## What to produce
Lay out every line of the records below as a Markdown table with the columns Row and Line. Number the rows in order and omit blank lines.

Saved data entries:
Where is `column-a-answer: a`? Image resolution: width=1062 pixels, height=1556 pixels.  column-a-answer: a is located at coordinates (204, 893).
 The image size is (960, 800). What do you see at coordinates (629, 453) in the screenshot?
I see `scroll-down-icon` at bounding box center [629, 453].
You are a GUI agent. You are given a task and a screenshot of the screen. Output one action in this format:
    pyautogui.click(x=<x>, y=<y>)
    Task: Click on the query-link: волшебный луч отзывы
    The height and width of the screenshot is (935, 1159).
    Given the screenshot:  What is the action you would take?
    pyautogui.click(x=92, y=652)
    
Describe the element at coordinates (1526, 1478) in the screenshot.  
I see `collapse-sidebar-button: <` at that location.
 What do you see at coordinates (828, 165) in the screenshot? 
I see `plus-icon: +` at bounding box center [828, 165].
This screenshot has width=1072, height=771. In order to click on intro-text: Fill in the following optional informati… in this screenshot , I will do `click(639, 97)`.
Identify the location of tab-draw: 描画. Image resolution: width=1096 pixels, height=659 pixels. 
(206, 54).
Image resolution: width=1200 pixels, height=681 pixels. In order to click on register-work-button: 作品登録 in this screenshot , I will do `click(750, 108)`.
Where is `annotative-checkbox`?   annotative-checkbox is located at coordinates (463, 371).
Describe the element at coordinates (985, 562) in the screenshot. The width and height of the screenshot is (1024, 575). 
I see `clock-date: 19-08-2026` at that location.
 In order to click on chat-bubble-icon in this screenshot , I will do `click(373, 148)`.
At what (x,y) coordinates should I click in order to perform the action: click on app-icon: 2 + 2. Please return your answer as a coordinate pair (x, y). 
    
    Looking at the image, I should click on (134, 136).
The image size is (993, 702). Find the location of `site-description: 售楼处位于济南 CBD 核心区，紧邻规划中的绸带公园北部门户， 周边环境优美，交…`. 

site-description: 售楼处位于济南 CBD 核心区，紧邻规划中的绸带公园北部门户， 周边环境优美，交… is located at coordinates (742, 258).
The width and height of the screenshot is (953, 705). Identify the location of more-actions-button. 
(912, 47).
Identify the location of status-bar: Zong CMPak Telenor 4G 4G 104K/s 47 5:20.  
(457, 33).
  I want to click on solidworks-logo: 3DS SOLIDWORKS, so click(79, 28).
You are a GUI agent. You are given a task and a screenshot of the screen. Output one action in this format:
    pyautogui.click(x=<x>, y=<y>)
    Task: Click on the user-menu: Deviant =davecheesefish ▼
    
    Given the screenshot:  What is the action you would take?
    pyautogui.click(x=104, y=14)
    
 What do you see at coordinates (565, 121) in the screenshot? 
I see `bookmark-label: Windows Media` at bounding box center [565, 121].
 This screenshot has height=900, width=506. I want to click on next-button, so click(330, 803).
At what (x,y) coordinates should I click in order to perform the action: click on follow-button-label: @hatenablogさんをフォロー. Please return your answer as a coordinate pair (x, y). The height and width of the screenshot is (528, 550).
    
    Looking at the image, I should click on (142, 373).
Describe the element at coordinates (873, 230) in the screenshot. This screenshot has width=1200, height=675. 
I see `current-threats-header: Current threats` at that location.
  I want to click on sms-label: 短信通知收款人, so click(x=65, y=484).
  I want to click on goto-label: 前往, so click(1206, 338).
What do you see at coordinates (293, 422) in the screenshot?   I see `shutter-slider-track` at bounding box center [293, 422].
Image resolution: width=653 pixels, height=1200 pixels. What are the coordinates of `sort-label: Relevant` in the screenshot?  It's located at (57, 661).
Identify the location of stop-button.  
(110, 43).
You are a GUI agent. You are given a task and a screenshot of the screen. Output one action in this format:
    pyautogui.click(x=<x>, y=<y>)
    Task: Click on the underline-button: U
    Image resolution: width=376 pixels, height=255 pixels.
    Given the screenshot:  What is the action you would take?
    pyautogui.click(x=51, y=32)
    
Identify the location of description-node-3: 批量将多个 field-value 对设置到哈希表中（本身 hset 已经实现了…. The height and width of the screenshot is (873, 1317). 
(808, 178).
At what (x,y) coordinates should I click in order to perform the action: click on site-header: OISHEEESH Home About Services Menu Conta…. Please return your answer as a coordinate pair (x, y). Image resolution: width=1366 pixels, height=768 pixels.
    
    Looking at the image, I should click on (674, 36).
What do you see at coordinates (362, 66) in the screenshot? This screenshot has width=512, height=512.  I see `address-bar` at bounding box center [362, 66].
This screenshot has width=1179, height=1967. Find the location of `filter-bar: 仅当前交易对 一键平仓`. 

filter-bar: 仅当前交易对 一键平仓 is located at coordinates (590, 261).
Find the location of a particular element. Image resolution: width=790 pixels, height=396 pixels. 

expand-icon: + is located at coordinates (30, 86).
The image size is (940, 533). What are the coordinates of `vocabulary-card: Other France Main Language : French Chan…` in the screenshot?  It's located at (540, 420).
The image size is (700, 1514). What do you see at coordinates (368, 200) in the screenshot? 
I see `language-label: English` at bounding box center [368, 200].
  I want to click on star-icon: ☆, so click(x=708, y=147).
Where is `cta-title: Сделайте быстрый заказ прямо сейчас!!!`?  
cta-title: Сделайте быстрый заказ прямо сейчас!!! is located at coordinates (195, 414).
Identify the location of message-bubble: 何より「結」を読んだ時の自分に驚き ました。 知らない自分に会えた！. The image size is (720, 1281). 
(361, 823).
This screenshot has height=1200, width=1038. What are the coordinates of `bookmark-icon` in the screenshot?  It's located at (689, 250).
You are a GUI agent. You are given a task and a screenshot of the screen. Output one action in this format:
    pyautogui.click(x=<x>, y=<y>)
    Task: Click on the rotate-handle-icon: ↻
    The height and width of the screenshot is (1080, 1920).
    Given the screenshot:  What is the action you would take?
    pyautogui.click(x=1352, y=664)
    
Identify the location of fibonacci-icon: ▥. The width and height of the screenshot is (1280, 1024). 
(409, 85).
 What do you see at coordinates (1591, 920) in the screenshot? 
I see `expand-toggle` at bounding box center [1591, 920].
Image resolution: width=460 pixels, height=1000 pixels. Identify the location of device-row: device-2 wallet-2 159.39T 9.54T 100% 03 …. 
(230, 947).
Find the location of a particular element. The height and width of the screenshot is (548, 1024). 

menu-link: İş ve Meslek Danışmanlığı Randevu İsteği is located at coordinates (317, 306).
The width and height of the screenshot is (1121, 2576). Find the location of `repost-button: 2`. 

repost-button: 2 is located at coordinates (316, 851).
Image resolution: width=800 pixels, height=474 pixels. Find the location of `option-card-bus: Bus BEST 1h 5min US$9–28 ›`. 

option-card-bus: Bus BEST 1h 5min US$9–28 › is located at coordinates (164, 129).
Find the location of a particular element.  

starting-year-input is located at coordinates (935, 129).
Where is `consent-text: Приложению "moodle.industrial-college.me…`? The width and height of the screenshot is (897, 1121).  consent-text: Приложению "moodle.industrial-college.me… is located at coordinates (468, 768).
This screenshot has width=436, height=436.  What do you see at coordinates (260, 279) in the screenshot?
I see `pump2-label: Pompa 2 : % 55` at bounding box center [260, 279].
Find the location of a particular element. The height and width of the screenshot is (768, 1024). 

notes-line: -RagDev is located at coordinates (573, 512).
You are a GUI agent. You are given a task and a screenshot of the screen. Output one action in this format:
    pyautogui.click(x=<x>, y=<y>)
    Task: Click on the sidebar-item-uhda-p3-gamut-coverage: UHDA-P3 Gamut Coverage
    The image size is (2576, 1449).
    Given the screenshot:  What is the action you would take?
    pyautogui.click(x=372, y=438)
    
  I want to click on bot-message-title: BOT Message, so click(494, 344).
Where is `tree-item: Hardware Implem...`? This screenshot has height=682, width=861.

## Your solution
| Row | Line |
|---|---|
| 1 | Where is `column-a-answer: a`? Image resolution: width=1062 pixels, height=1556 pixels.  column-a-answer: a is located at coordinates (204, 893). |
| 2 |  The image size is (960, 800). What do you see at coordinates (629, 453) in the screenshot? |
| 3 | I see `scroll-down-icon` at bounding box center [629, 453]. |
| 4 | You are a GUI agent. You are given a task and a screenshot of the screen. Output one action in this format: |
| 5 |     pyautogui.click(x=<x>, y=<y>) |
| 6 |     Task: Click on the query-link: волшебный луч отзывы |
| 7 |     The height and width of the screenshot is (935, 1159). |
| 8 |     Given the screenshot:  What is the action you would take? |
| 9 |     pyautogui.click(x=92, y=652) |
| 10 | Describe the element at coordinates (1526, 1478) in the screenshot.   |
| 11 | I see `collapse-sidebar-button: <` at that location. |
| 12 |  What do you see at coordinates (828, 165) in the screenshot?  |
| 13 | I see `plus-icon: +` at bounding box center [828, 165]. |
| 14 | This screenshot has width=1072, height=771. In order to click on intro-text: Fill in the following optional informati… in this screenshot , I will do `click(639, 97)`. |
| 15 | Identify the location of tab-draw: 描画. Image resolution: width=1096 pixels, height=659 pixels.  |
| 16 | (206, 54). |
| 17 | Image resolution: width=1200 pixels, height=681 pixels. In order to click on register-work-button: 作品登録 in this screenshot , I will do `click(750, 108)`. |
| 18 | Where is `annotative-checkbox`?   annotative-checkbox is located at coordinates (463, 371). |
| 19 | Describe the element at coordinates (985, 562) in the screenshot. The width and height of the screenshot is (1024, 575).  |
| 20 | I see `clock-date: 19-08-2026` at that location. |
| 21 |  In order to click on chat-bubble-icon in this screenshot , I will do `click(373, 148)`. |
| 22 | At what (x,y) coordinates should I click in order to perform the action: click on app-icon: 2 + 2. Please return your answer as a coordinate pair (x, y).  |
| 23 |     Looking at the image, I should click on (134, 136). |
| 24 | The image size is (993, 702). Find the location of `site-description: 售楼处位于济南 CBD 核心区，紧邻规划中的绸带公园北部门户， 周边环境优美，交…`.  |
| 25 | site-description: 售楼处位于济南 CBD 核心区，紧邻规划中的绸带公园北部门户， 周边环境优美，交… is located at coordinates (742, 258). |
| 26 | The width and height of the screenshot is (953, 705). Identify the location of more-actions-button.  |
| 27 | (912, 47). |
| 28 | Identify the location of status-bar: Zong CMPak Telenor 4G 4G 104K/s 47 5:20.   |
| 29 | (457, 33). |
| 30 |   I want to click on solidworks-logo: 3DS SOLIDWORKS, so click(79, 28). |
| 31 | You are a GUI agent. You are given a task and a screenshot of the screen. Output one action in this format: |
| 32 |     pyautogui.click(x=<x>, y=<y>) |
| 33 |     Task: Click on the user-menu: Deviant =davecheesefish ▼ |
| 34 |     Given the screenshot:  What is the action you would take? |
| 35 |     pyautogui.click(x=104, y=14) |
| 36 |  What do you see at coordinates (565, 121) in the screenshot?  |
| 37 | I see `bookmark-label: Windows Media` at bounding box center [565, 121]. |
| 38 |  This screenshot has height=900, width=506. I want to click on next-button, so click(330, 803). |
| 39 | At what (x,y) coordinates should I click in order to perform the action: click on follow-button-label: @hatenablogさんをフォロー. Please return your answer as a coordinate pair (x, y). The height and width of the screenshot is (528, 550). |
| 40 |     Looking at the image, I should click on (142, 373). |
| 41 | Describe the element at coordinates (873, 230) in the screenshot. This screenshot has width=1200, height=675.  |
| 42 | I see `current-threats-header: Current threats` at that location. |
| 43 |   I want to click on sms-label: 短信通知收款人, so click(x=65, y=484). |
| 44 |   I want to click on goto-label: 前往, so click(1206, 338). |
| 45 | What do you see at coordinates (293, 422) in the screenshot?   I see `shutter-slider-track` at bounding box center [293, 422]. |
| 46 | Image resolution: width=653 pixels, height=1200 pixels. What are the coordinates of `sort-label: Relevant` in the screenshot?  It's located at (57, 661). |
| 47 | Identify the location of stop-button.   |
| 48 | (110, 43). |
| 49 | You are a GUI agent. You are given a task and a screenshot of the screen. Output one action in this format: |
| 50 |     pyautogui.click(x=<x>, y=<y>) |
| 51 |     Task: Click on the underline-button: U |
| 52 |     Image resolution: width=376 pixels, height=255 pixels. |
| 53 |     Given the screenshot:  What is the action you would take? |
| 54 |     pyautogui.click(x=51, y=32) |
| 55 | Identify the location of description-node-3: 批量将多个 field-value 对设置到哈希表中（本身 hset 已经实现了…. The height and width of the screenshot is (873, 1317).  |
| 56 | (808, 178). |
| 57 | At what (x,y) coordinates should I click in order to perform the action: click on site-header: OISHEEESH Home About Services Menu Conta…. Please return your answer as a coordinate pair (x, y). Image resolution: width=1366 pixels, height=768 pixels. |
| 58 |     Looking at the image, I should click on (674, 36). |
| 59 | What do you see at coordinates (362, 66) in the screenshot? This screenshot has width=512, height=512.  I see `address-bar` at bounding box center [362, 66]. |
| 60 | This screenshot has width=1179, height=1967. Find the location of `filter-bar: 仅当前交易对 一键平仓`.  |
| 61 | filter-bar: 仅当前交易对 一键平仓 is located at coordinates (590, 261). |
| 62 | Find the location of a particular element. Image resolution: width=790 pixels, height=396 pixels.  |
| 63 | expand-icon: + is located at coordinates (30, 86). |
| 64 | The image size is (940, 533). What are the coordinates of `vocabulary-card: Other France Main Language : French Chan…` in the screenshot?  It's located at (540, 420). |
| 65 | The image size is (700, 1514). What do you see at coordinates (368, 200) in the screenshot?  |
| 66 | I see `language-label: English` at bounding box center [368, 200]. |
| 67 |   I want to click on star-icon: ☆, so click(x=708, y=147). |
| 68 | Where is `cta-title: Сделайте быстрый заказ прямо сейчас!!!`?   |
| 69 | cta-title: Сделайте быстрый заказ прямо сейчас!!! is located at coordinates (195, 414). |
| 70 | Identify the location of message-bubble: 何より「結」を読んだ時の自分に驚き ました。 知らない自分に会えた！. The image size is (720, 1281).  |
| 71 | (361, 823). |
| 72 | This screenshot has height=1200, width=1038. What are the coordinates of `bookmark-icon` in the screenshot?  It's located at (689, 250). |
| 73 | You are a GUI agent. You are given a task and a screenshot of the screen. Output one action in this format: |
| 74 |     pyautogui.click(x=<x>, y=<y>) |
| 75 |     Task: Click on the rotate-handle-icon: ↻ |
| 76 |     The height and width of the screenshot is (1080, 1920). |
| 77 |     Given the screenshot:  What is the action you would take? |
| 78 |     pyautogui.click(x=1352, y=664) |
| 79 | Identify the location of fibonacci-icon: ▥. The width and height of the screenshot is (1280, 1024).  |
| 80 | (409, 85). |
| 81 |  What do you see at coordinates (1591, 920) in the screenshot?  |
| 82 | I see `expand-toggle` at bounding box center [1591, 920]. |
| 83 | Image resolution: width=460 pixels, height=1000 pixels. Identify the location of device-row: device-2 wallet-2 159.39T 9.54T 100% 03 ….  |
| 84 | (230, 947). |
| 85 | Find the location of a particular element. The height and width of the screenshot is (548, 1024).  |
| 86 | menu-link: İş ve Meslek Danışmanlığı Randevu İsteği is located at coordinates (317, 306). |
| 87 | The width and height of the screenshot is (1121, 2576). Find the location of `repost-button: 2`.  |
| 88 | repost-button: 2 is located at coordinates (316, 851). |
| 89 | Image resolution: width=800 pixels, height=474 pixels. Find the location of `option-card-bus: Bus BEST 1h 5min US$9–28 ›`.  |
| 90 | option-card-bus: Bus BEST 1h 5min US$9–28 › is located at coordinates (164, 129). |
| 91 | Find the location of a particular element.   |
| 92 | starting-year-input is located at coordinates (935, 129). |
| 93 | Where is `consent-text: Приложению "moodle.industrial-college.me…`? The width and height of the screenshot is (897, 1121).  consent-text: Приложению "moodle.industrial-college.me… is located at coordinates (468, 768). |
| 94 | This screenshot has width=436, height=436.  What do you see at coordinates (260, 279) in the screenshot? |
| 95 | I see `pump2-label: Pompa 2 : % 55` at bounding box center [260, 279]. |
| 96 | Find the location of a particular element. The height and width of the screenshot is (768, 1024).  |
| 97 | notes-line: -RagDev is located at coordinates (573, 512). |
| 98 | You are a GUI agent. You are given a task and a screenshot of the screen. Output one action in this format: |
| 99 |     pyautogui.click(x=<x>, y=<y>) |
| 100 |     Task: Click on the sidebar-item-uhda-p3-gamut-coverage: UHDA-P3 Gamut Coverage |
| 101 |     The image size is (2576, 1449). |
| 102 |     Given the screenshot:  What is the action you would take? |
| 103 |     pyautogui.click(x=372, y=438) |
| 104 |   I want to click on bot-message-title: BOT Message, so click(494, 344). |
| 105 | Where is `tree-item: Hardware Implem...`? This screenshot has height=682, width=861. |